**Data extracts**

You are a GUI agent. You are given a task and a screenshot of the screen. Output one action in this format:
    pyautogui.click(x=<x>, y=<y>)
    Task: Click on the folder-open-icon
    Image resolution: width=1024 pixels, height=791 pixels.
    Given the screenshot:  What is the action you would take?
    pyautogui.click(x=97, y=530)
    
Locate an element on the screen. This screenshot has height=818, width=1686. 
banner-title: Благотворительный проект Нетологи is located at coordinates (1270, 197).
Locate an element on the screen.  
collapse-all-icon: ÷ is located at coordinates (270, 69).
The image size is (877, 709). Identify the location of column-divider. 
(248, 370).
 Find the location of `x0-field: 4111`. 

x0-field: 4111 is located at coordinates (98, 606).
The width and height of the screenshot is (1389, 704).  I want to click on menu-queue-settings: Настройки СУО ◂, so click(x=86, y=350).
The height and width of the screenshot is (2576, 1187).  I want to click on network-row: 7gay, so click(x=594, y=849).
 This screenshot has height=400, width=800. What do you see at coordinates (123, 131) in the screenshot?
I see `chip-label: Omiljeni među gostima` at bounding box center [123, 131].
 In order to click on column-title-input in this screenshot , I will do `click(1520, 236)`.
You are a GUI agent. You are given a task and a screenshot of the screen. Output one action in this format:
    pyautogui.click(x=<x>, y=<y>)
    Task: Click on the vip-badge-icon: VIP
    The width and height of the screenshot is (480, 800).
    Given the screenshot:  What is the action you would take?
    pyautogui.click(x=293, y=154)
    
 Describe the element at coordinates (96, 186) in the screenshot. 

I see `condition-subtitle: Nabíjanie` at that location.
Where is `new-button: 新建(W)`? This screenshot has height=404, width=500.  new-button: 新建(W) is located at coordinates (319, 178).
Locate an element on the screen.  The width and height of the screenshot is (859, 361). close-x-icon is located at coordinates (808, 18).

**To do**
Echo every line of the data above verbatim, from the line containing "Locate an element on the screen. This" down to the line containing "collapse-all-icon: ÷ is", both included, and nothing else.

**Your solution**
Locate an element on the screen. This screenshot has height=818, width=1686. 
banner-title: Благотворительный проект Нетологи is located at coordinates (1270, 197).
Locate an element on the screen.  
collapse-all-icon: ÷ is located at coordinates (270, 69).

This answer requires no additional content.